• [EXERCISE MATERIAL]:

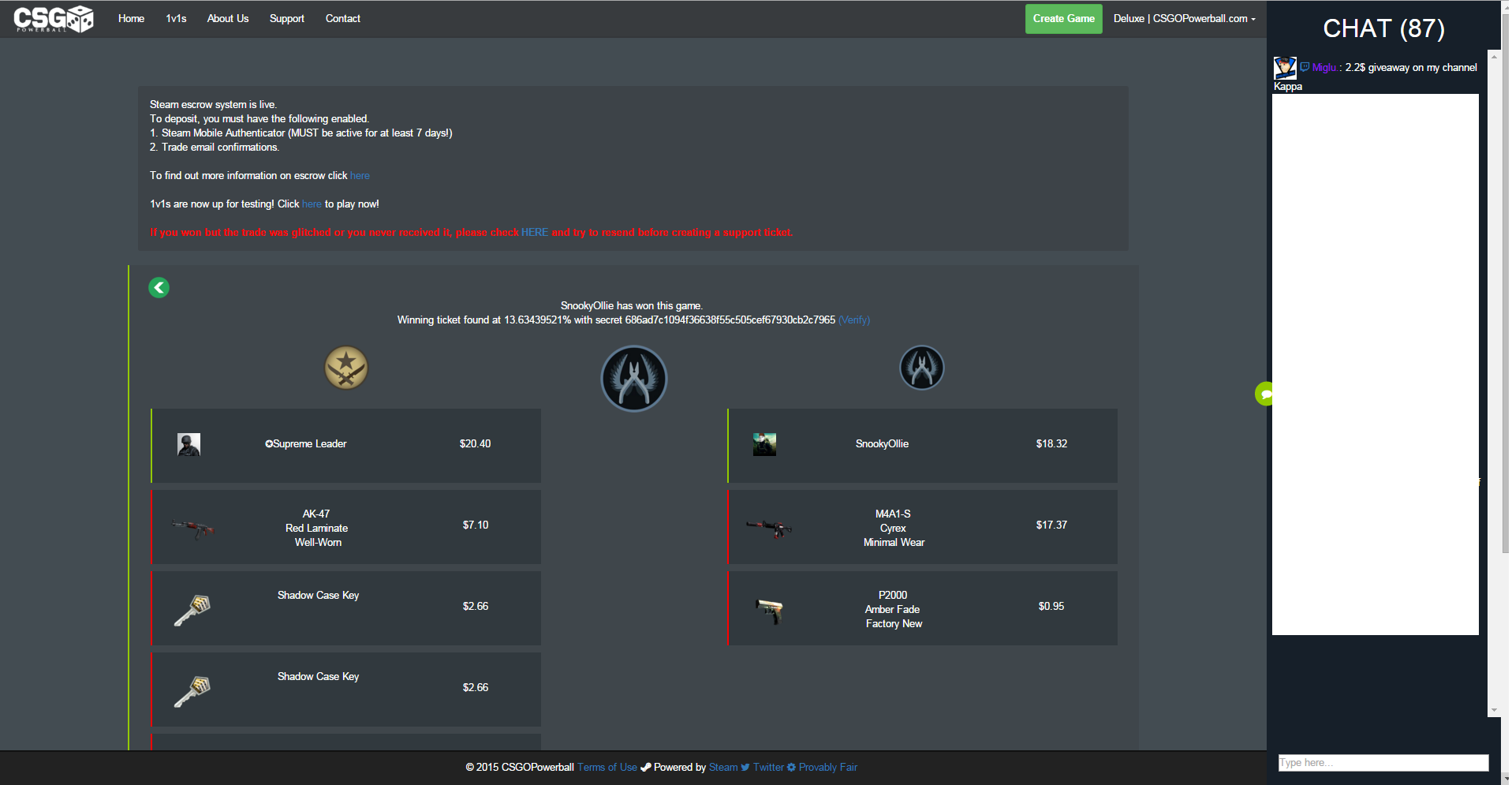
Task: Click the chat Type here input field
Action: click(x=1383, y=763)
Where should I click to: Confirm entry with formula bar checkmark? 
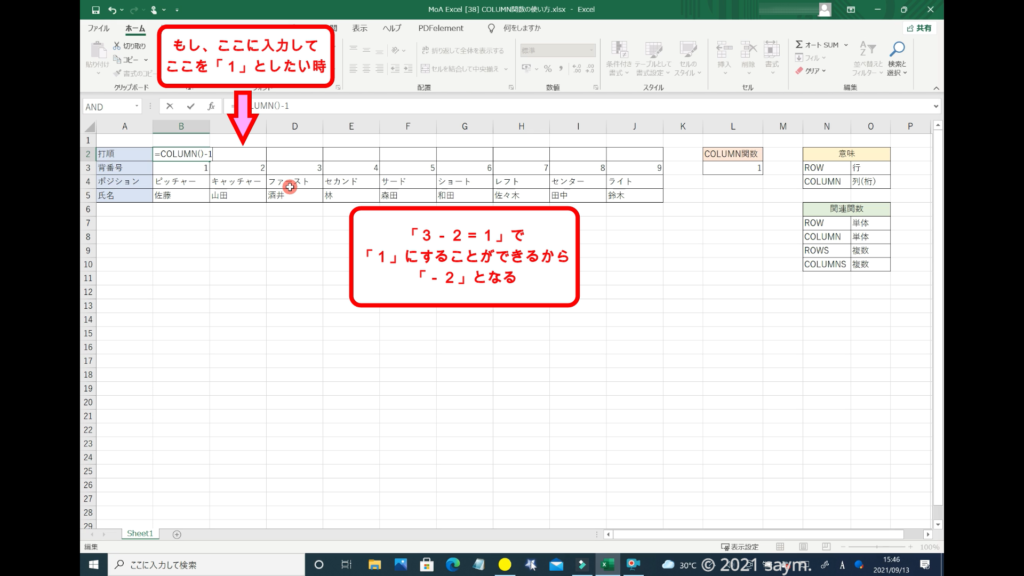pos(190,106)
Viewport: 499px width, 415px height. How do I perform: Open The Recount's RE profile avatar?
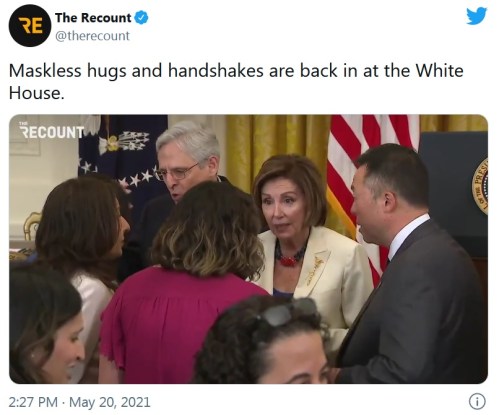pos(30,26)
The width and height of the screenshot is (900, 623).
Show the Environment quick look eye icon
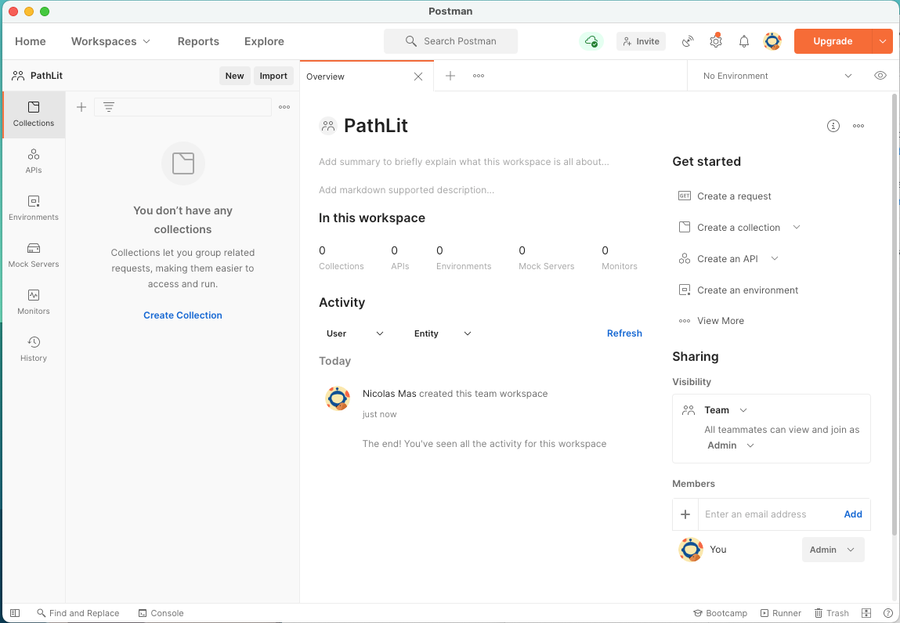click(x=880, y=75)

• [PROMPT]: Looking at the listing above, which lines run from the one containing "Where should I" through the one containing "The width and"? Print exactly those, ends included, pictures excluded.

• [TASK ANSWER]:
Where should I click to: Confirm entry with formula bar checkmark? 
pos(190,106)
Viewport: 499px width, 415px height. How do I perform: Open The Recount's RE profile avatar?
pos(30,26)
The width and height of the screenshot is (900, 623).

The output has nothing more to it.